名古屋入管に収容されていたスリランカ人女性が亡くなった事件について、入管が医療体制と情報共有に不備があったと最終報告を取りまとめる方針と、読売新聞の電子版ニュースを見ました。(2021年8月5日の報道)今日の記事は『佐藤正文の頭の中』です。
何ともやりきれないニュースです。私は外国人の収容案件もやりますので、色々な不幸が重なった結果と思っています。しかし、私自身、入管や外国人を取り巻く状況について実態を知っているので、このようなことが発生する原因も想像できます。
・入管の医療体制の不備
⇒医者が常駐できない、仮に常勤医であっても収容を優先する入管の姿勢
・収容施設の居室環境、衛生環境、食事
・収容者同士の言い争い、喧嘩
・入管の組織文化、組織体質
・役所同士で連携がない
外国人の収容を取り巻く周辺環境に、この事件が発生する遠因があると考えています。
私が収容案件をやる場合、「自分の国に帰るもの方法の一つだよ。入管に泊まるのが苦しくなったら、いつでも自分の国に帰れるからね。いつでも言ってください」と伝えます。皆さん最初は「ビザをもらうまで頑張ります!」と答えますが、1週間たち2週間たつと元気がなくなります。
定期的に本人に面会して、精神面を含め何か問題がないか確認します。また、入管対応におかしな点があれば、随時入管に苦情の申し立てもします。本人が「もう、国に帰りたい。」ということであれば、入管と話し合って帰国手続きに移行します。入管法違反だけなら、再度日本に来られる可能性がありますし、本国に帰れば自由の身です。

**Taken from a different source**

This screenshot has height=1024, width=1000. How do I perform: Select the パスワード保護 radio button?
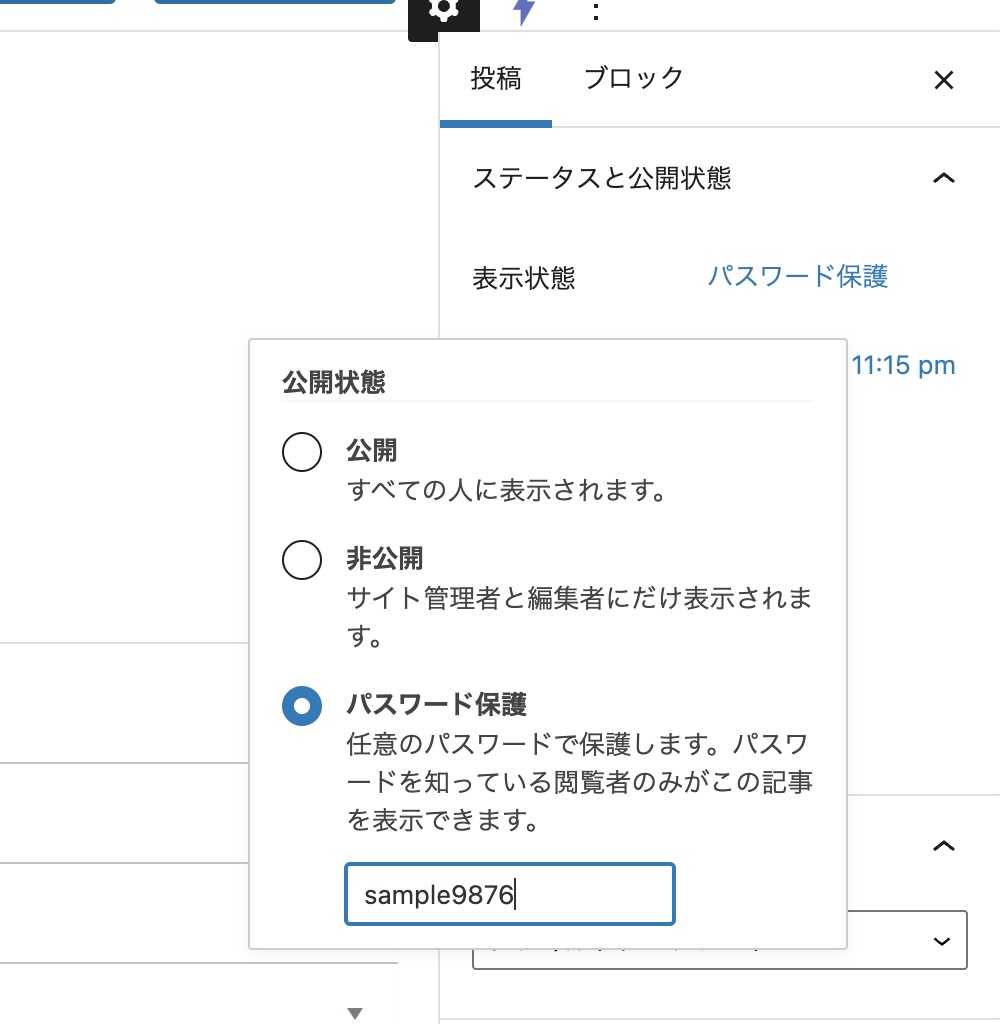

収容案件は、入管法で認められている権利を最大限に使うのではなく、長期的な視点でその人の人生を広く考える必要があります。日本ときっかけを作って、母国に戻って日本と貿易の仕事をしてもいいです。限られた状況で次の一手を考えましょう。
オーバーステイになって一旦帰国したけど、本国で貿易会社を経営している人、日本語学校の先生、ITエンジニア、実習生の送り出し機関に就職など母国で日本とつながりのある仕事をしている外国人を何人も知っています。何十年かぶりに日本に行きたいけど、昔のオーバーステイがあるから観光ビザの書類申請をしてほしい、自分はオーバーステイになったけど、子供を日本に留学させたいなどの相談や依頼は結構あります。
『佐藤正文の頭の中』では、佐藤正文の仕事への取組み、心構え、感想、日ごろ考えていることなど、つれづれなるままに、ひぐらしパソコンにむかい、心にうつりゆくよしなしごとを そこはかとなく書き綴ります。